CKPG News logo starting on September 1, 2008.

On July 14, 2009, the Jim Pattison Group announced that CKPG and its other E! stations would affiliate with Rogers Media's Citytv system starting September 1; despite this, the stations did not incorporate any form of "Citytv" branding. CKPG and CFJC would also become part of a new regional sales initiative known as "inTV". Canwest had previously announced it would either sell or close its E! stations, leaving the Pattison stations without a programming source. On May 3, 2012, Rogers announced the renewal of the Citytv affiliation agreement with Jim Pattison Group, originally slated to expire that August. Beginning September 1, 2012, CKPG began carrying 90% of Citytv's prime time schedule and the majority of its morning and daytime lineup in pattern with Vancouver's CKVU-DT (including a simulcast of the Vancouver edition of Breakfast Television), opting out for local midday and evening newscasts.

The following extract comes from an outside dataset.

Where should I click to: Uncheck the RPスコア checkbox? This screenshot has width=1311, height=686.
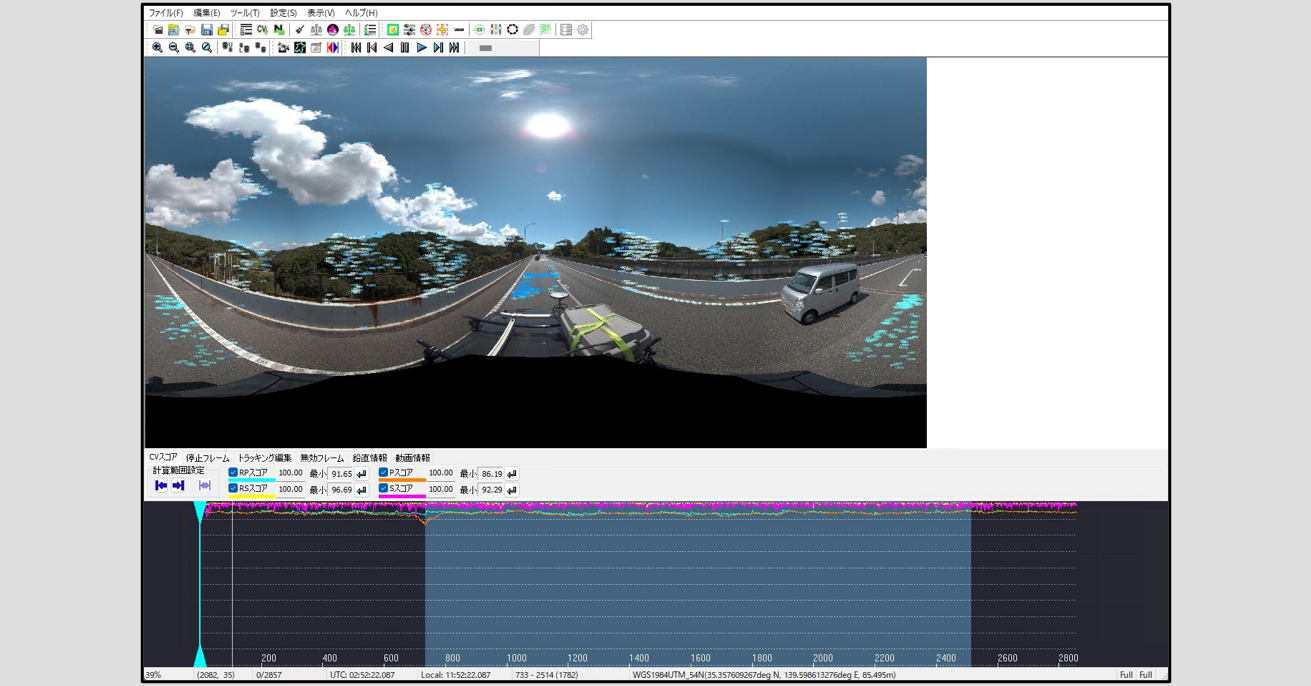pos(233,473)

Historically, CKPG aired Hockey Night in Canada dated back to the days of CBC affiliation. However, when Rogers bought the national rights to the NHL in November 2013, the Pattison affiliates began to air Hockey Night once again in October 2014.

==News operation==
CKPG-TV presently broadcasts 15 hours of locally produced newscasts each week (with three hours each weekday); the station does not produce any newscasts on weekends. CKPG-TV's local newscasts are titled CKPG News; the station carries a 30-minute lunch hour newscast at noon, an hour-long early evening newscast from 5:00 to 6:00 p.m. and again from 6:00 to 7:00 p.m. along with a 30-minute newscast at 11:00 p.m. on weekdays only. Recorded versions of the 11:00 p.m. newscast are re-aired during overnight hours, until 7am the following morning. The station also produces CKPG News Week in Review, a half-hour recap of the week's top local news stories that airs on Saturdays at Noon and 6:00 p.m., with repeat broadcasts at Noon and 6:00 p.m. on Sunday along with Monday mornings at 6:00 a.m.

==Transmitters==

| Station | City of licence | Channel | ERP | HAAT | Transmitter coordinates |
|---|---|---|---|---|---|
| CKPG-TV-1 | Hixon | 10 (VHF) | 0.009 kW | NA | 53°28′43″N 122°38′5″W﻿ / ﻿53.47861°N 122.63472°W |
| CKPG-TV-4 | Mackenzie | 6 (VHF) | 0.008 kW | NA | 55°1′52″N 122°53′44″W﻿ / ﻿55.03111°N 122.89556°W |
| CKPG-TV-5 | Quesnel | 13 (VHF) | 0.008 kW | NA | 52°53′0″N 122°20′10″W﻿ / ﻿52.88333°N 122.33611°W |

CKPG-TV's programming was originally repeated on CBC-owned transmitters in Vanderhoof (CBCB-TV-1, channel 18), Fort Fraser (CBCB-TV-2, channel 13) and Fort St. James (CBCB-TV-3, channel 7); these transmitters switched to CBUT following CKPG-TV's disaffiliation from the CBC.

==Digital television and high definition==
As of September 2008, CKPG has not yet begun broadcasting a digital signal. According to a 2009 CRTC decision, CKPG-TV is not required to switch to digital, as Prince George is not a mandatory market for digital conversion, which took place in most other markets on August 31, 2011. When CKPG-DT signs on its digital signal, it will broadcast on UHF channel 34, using virtual channel 2.